Pick out every line in the records below that contains the string "width" and copy each one.

#### Records to process ####

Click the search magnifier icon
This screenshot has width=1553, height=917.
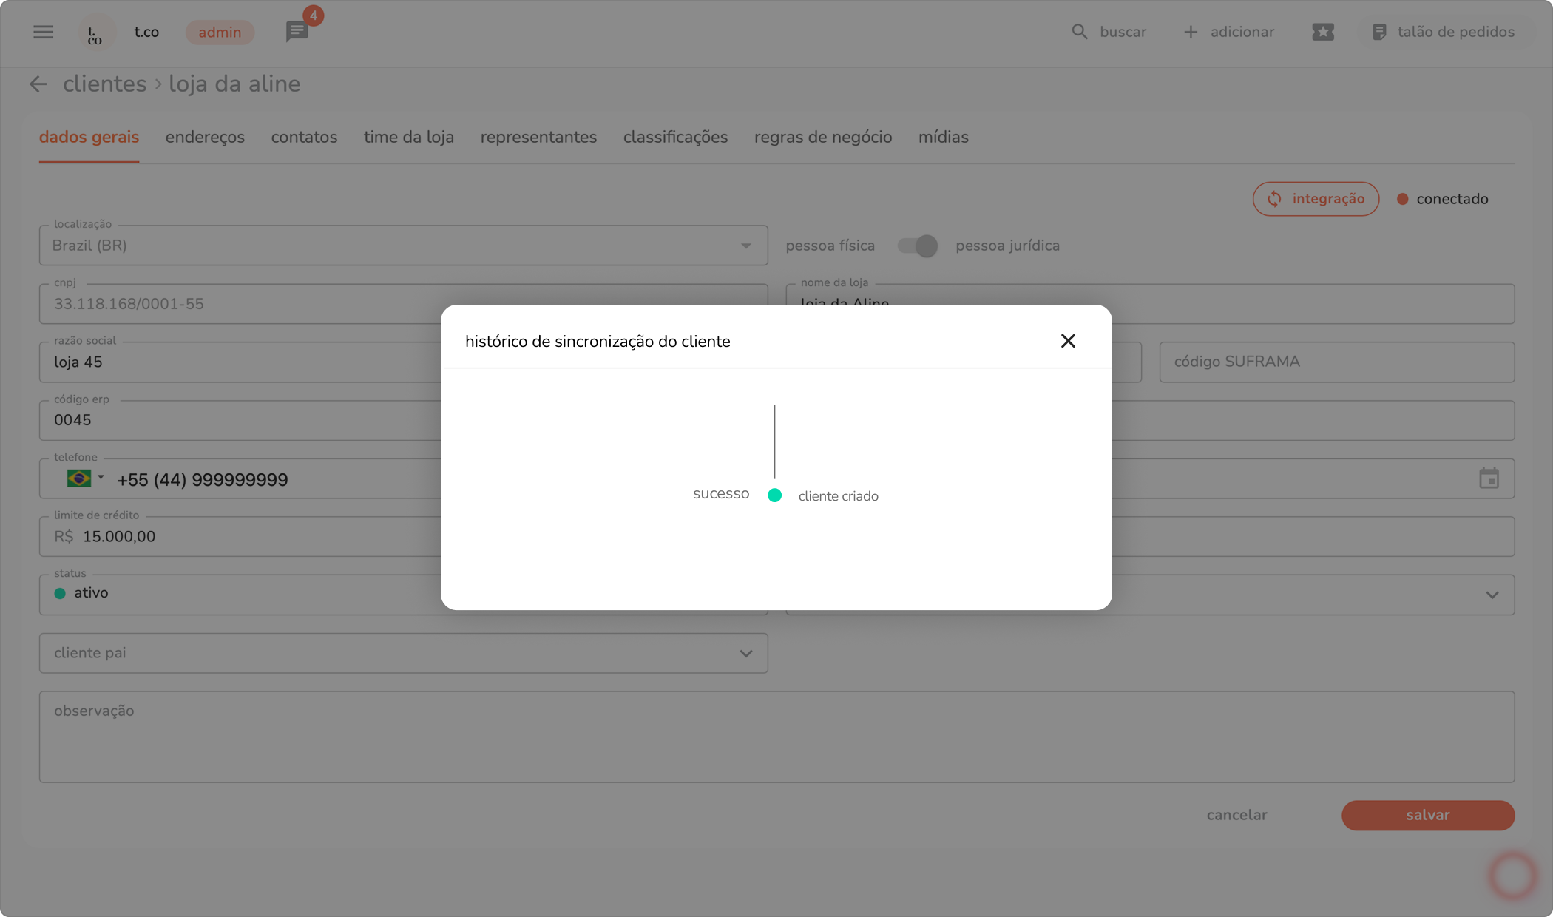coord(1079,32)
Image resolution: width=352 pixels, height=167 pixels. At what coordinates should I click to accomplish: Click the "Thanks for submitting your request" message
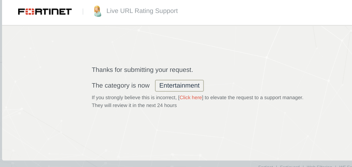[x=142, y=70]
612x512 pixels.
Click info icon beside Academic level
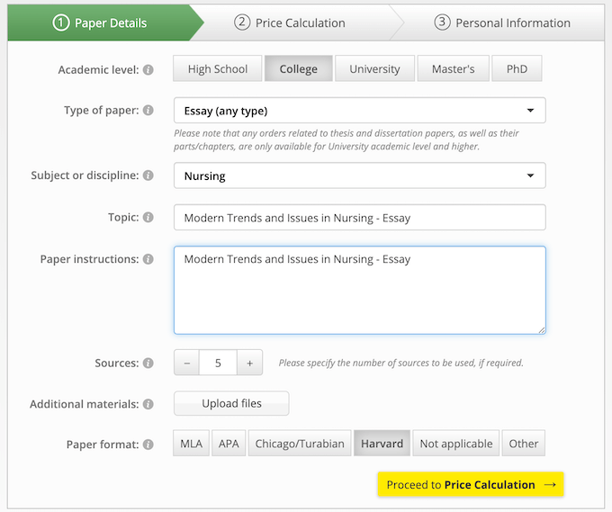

####

*Task answer*.
This screenshot has width=1553, height=917.
Image resolution: width=352 pixels, height=167 pixels. At what coordinates should I click to accomplish: Click the "Thanks for submitting your request" message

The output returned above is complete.